Collected data
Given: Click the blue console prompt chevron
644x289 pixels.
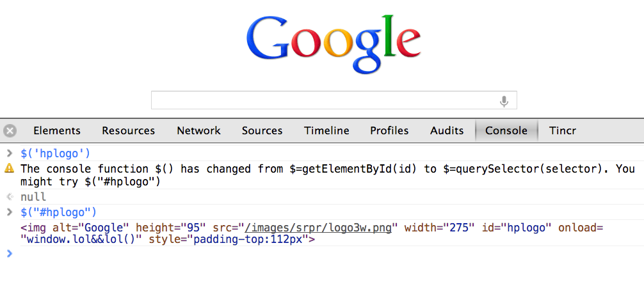Looking at the screenshot, I should [10, 254].
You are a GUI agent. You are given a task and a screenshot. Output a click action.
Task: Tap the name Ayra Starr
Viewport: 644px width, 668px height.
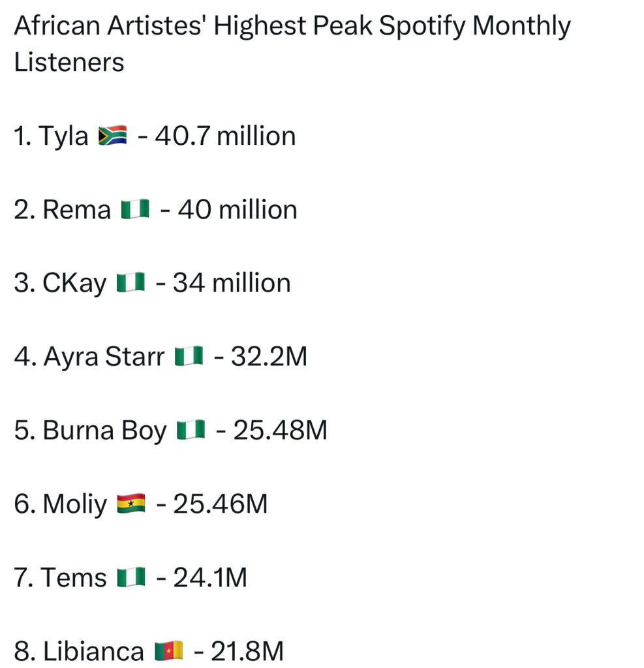[x=104, y=357]
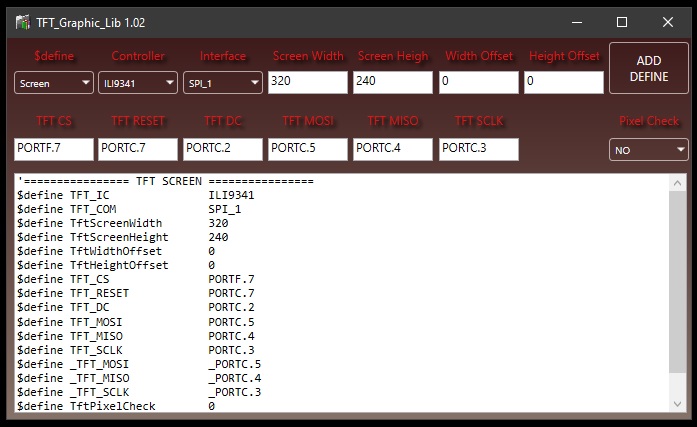Click the TFT CS pin field

tap(54, 149)
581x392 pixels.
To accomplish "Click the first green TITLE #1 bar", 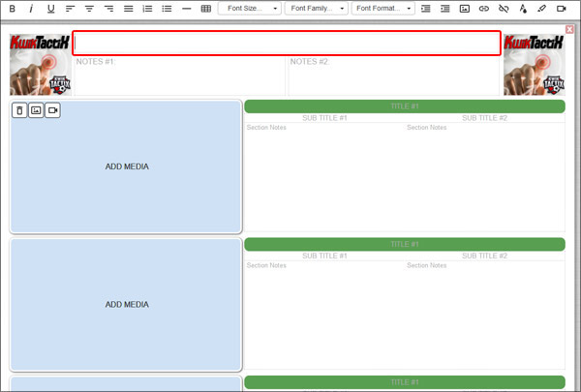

• _TASK TO COMPLETE_: Repeat the data verbatim, excluding all pictures.

• _OUTPUT OF THE EXERCISE_:
Given: Click the blue console prompt chevron
644x289 pixels.
Looking at the screenshot, I should [10, 254].
You are a GUI agent. You are given a task and a screenshot. Output a click action.
Task: Tap the name Ayra Starr
Viewport: 644px width, 668px height.
[x=104, y=357]
Click the TFT CS pin field

tap(54, 149)
581x392 pixels.
To accomplish "Click the first green TITLE #1 bar", 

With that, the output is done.